#### Available data:
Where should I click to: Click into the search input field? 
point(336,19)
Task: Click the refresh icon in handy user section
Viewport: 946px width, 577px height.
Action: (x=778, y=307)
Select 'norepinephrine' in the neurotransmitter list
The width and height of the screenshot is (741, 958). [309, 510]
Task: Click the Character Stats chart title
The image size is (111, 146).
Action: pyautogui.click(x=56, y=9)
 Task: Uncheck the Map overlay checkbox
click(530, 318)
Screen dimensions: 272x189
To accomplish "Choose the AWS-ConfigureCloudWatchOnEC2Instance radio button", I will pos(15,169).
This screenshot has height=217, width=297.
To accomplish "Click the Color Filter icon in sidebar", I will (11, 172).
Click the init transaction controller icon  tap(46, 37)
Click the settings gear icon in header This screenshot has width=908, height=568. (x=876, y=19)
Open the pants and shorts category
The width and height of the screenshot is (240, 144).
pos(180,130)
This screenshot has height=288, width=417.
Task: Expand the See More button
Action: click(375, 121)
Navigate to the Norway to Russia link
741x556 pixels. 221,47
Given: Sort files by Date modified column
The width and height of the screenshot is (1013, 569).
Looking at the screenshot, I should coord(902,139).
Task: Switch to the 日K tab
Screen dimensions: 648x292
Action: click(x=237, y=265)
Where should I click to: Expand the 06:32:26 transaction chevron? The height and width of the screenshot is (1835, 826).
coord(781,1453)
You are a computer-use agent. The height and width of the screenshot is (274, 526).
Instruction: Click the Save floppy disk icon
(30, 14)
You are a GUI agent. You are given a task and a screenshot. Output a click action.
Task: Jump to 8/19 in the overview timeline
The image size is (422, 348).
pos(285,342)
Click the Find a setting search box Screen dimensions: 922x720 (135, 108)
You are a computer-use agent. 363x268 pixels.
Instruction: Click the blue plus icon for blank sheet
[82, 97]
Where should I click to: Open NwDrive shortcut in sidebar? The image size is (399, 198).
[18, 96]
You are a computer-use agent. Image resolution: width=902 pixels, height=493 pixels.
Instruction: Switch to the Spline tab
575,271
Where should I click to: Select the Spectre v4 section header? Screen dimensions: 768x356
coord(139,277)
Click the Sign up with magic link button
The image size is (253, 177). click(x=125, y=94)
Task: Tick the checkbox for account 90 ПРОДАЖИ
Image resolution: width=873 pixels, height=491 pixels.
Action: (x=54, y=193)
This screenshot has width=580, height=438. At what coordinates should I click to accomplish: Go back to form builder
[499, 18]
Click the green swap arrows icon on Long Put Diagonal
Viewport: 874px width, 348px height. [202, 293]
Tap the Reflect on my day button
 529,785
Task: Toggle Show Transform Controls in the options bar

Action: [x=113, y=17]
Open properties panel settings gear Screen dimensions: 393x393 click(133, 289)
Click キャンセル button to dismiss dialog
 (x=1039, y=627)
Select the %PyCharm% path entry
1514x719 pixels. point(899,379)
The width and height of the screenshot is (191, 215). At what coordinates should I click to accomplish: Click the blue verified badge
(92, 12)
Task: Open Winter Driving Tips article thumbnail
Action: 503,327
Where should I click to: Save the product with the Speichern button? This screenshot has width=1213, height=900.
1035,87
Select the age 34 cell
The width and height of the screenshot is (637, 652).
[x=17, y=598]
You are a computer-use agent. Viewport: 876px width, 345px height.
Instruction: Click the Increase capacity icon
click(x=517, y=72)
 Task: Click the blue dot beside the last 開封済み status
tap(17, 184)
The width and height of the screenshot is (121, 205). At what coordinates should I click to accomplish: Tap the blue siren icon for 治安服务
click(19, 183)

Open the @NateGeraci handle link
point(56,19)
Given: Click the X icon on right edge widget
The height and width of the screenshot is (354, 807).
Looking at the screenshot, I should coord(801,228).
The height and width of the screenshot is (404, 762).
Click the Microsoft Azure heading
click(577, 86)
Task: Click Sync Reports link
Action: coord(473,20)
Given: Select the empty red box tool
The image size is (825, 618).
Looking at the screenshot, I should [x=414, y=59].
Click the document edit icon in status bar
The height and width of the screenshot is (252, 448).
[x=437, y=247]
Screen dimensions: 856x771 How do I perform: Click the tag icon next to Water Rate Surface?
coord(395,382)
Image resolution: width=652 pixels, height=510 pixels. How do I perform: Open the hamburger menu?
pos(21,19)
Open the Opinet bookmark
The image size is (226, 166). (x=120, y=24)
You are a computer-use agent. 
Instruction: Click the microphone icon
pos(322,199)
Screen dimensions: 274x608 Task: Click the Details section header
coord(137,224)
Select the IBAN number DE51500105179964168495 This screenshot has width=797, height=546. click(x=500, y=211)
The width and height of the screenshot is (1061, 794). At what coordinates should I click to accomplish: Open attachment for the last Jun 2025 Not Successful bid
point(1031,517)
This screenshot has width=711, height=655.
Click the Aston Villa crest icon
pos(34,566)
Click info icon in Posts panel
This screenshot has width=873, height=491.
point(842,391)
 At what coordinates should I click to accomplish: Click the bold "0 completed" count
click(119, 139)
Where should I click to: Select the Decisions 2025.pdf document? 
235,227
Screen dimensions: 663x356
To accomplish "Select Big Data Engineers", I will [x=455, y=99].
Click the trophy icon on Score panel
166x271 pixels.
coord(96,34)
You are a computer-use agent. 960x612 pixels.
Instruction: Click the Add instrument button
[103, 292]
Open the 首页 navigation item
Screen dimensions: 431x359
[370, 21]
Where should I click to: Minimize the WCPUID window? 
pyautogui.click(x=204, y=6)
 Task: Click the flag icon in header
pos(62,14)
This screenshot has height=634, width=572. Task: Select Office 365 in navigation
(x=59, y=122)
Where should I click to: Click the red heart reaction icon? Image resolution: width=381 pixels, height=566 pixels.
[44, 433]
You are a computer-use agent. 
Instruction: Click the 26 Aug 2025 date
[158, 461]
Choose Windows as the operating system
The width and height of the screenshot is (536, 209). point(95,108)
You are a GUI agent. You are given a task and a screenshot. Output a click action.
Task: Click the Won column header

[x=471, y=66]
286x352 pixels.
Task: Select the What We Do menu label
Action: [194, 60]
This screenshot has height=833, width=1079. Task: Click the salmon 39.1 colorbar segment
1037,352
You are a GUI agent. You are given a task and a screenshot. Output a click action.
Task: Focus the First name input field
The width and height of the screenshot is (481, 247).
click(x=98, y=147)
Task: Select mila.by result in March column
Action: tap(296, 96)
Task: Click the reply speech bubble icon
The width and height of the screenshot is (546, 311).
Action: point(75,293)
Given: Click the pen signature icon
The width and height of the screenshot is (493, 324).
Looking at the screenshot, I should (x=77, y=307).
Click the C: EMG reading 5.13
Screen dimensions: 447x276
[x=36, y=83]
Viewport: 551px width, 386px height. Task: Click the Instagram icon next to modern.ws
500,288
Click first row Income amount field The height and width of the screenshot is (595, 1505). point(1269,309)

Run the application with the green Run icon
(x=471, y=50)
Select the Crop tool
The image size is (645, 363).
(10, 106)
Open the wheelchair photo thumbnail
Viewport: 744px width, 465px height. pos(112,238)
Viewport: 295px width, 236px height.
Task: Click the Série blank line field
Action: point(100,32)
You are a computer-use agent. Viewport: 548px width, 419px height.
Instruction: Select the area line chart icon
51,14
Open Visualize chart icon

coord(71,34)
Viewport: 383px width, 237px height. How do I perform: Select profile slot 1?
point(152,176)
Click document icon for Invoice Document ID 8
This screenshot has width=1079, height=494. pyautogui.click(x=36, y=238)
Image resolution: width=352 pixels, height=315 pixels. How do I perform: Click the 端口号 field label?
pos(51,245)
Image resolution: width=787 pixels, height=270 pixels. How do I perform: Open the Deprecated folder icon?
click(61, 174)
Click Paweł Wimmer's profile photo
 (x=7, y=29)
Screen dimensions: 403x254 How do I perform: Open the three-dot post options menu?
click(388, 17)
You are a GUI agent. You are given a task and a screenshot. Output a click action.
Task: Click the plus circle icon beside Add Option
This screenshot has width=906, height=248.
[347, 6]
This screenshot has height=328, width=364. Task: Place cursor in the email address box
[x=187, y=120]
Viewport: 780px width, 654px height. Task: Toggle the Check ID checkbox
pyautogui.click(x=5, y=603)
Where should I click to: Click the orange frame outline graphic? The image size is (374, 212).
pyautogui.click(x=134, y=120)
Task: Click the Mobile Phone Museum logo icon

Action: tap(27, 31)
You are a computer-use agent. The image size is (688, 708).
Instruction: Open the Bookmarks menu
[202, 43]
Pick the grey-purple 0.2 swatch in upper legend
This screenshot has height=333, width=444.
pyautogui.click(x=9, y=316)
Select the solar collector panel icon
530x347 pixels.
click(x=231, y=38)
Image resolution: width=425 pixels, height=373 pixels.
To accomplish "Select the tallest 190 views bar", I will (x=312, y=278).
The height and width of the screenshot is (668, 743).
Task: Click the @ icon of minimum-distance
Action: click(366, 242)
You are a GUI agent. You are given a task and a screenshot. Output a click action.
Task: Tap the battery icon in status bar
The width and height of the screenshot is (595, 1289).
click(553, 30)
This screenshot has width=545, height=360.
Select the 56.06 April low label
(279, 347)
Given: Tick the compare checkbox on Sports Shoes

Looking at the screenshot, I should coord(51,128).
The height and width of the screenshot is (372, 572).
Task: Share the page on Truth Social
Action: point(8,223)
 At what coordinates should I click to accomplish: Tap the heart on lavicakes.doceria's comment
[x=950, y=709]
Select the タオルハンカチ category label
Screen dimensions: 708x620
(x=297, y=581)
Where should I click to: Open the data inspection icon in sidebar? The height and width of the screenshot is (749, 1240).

#### Exercise aim:
Exactly the lines running from the top of the records to the line that contains "Task: Switch to the 日K tab", inclusive, must be set down, and nothing more.

#### Expected answer:
Where should I click to: Click into the search input field? 
point(336,19)
Task: Click the refresh icon in handy user section
Viewport: 946px width, 577px height.
Action: (x=778, y=307)
Select 'norepinephrine' in the neurotransmitter list
The width and height of the screenshot is (741, 958). [309, 510]
Task: Click the Character Stats chart title
The image size is (111, 146).
Action: pyautogui.click(x=56, y=9)
 Task: Uncheck the Map overlay checkbox
click(530, 318)
Screen dimensions: 272x189
To accomplish "Choose the AWS-ConfigureCloudWatchOnEC2Instance radio button", I will pos(15,169).
This screenshot has height=217, width=297.
To accomplish "Click the Color Filter icon in sidebar", I will (11, 172).
Click the init transaction controller icon  tap(46, 37)
Click the settings gear icon in header This screenshot has width=908, height=568. (x=876, y=19)
Open the pants and shorts category
The width and height of the screenshot is (240, 144).
pos(180,130)
This screenshot has height=288, width=417.
Task: Expand the See More button
Action: click(375, 121)
Navigate to the Norway to Russia link
741x556 pixels. 221,47
Given: Sort files by Date modified column
The width and height of the screenshot is (1013, 569).
Looking at the screenshot, I should coord(902,139).
Task: Switch to the 日K tab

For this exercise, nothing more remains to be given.